━━━━━ MATERIAL TO PROCESS

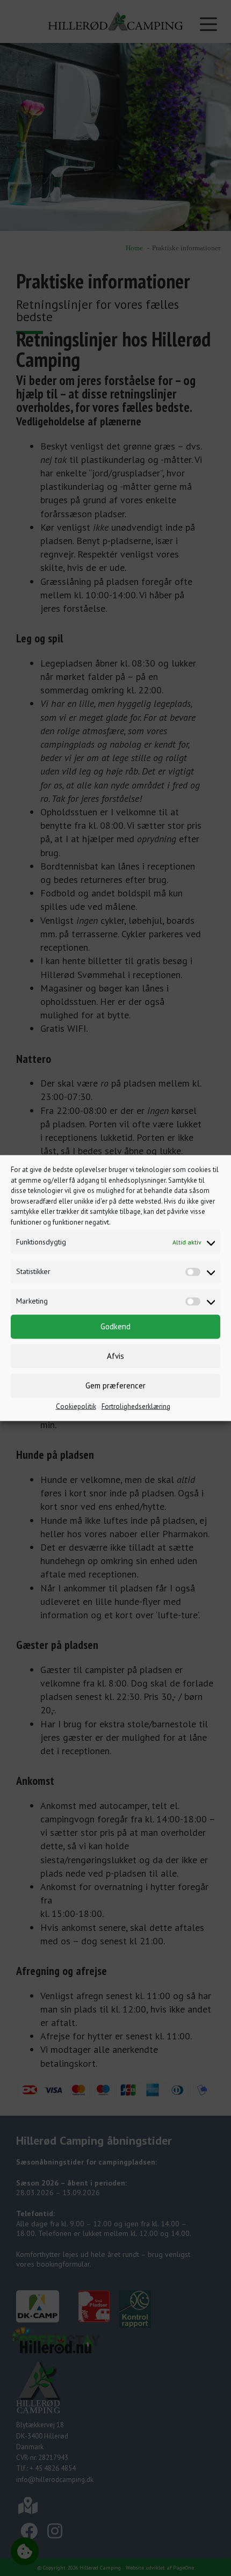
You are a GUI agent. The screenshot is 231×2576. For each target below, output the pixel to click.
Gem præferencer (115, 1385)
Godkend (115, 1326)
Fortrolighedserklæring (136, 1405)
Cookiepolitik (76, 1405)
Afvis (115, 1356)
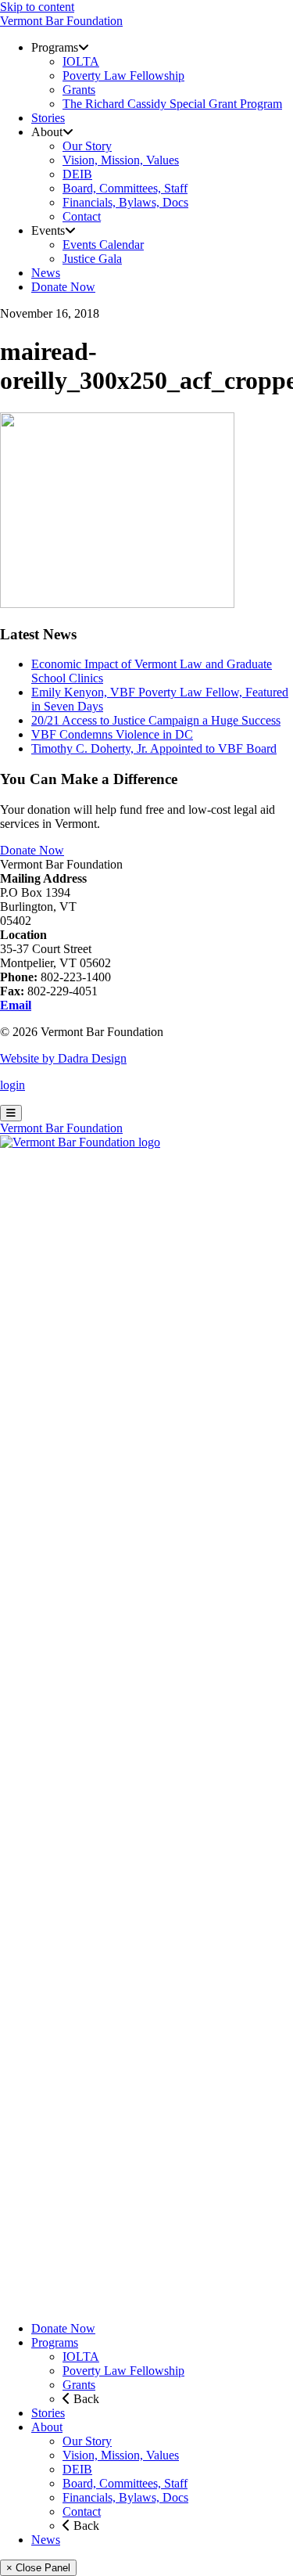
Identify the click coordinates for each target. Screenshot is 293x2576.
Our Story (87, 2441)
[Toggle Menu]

━━━━━━━━━━

▶ _WORK ORDER_
Pull every line with the string "each" from the data above.

▶ _YOUR SOLUTION_
You are a GUI agent. The screenshot is 231×2576. For each target below, output the pixel to click.
Identify the click coordinates for each target. Screenshot is 293x2576.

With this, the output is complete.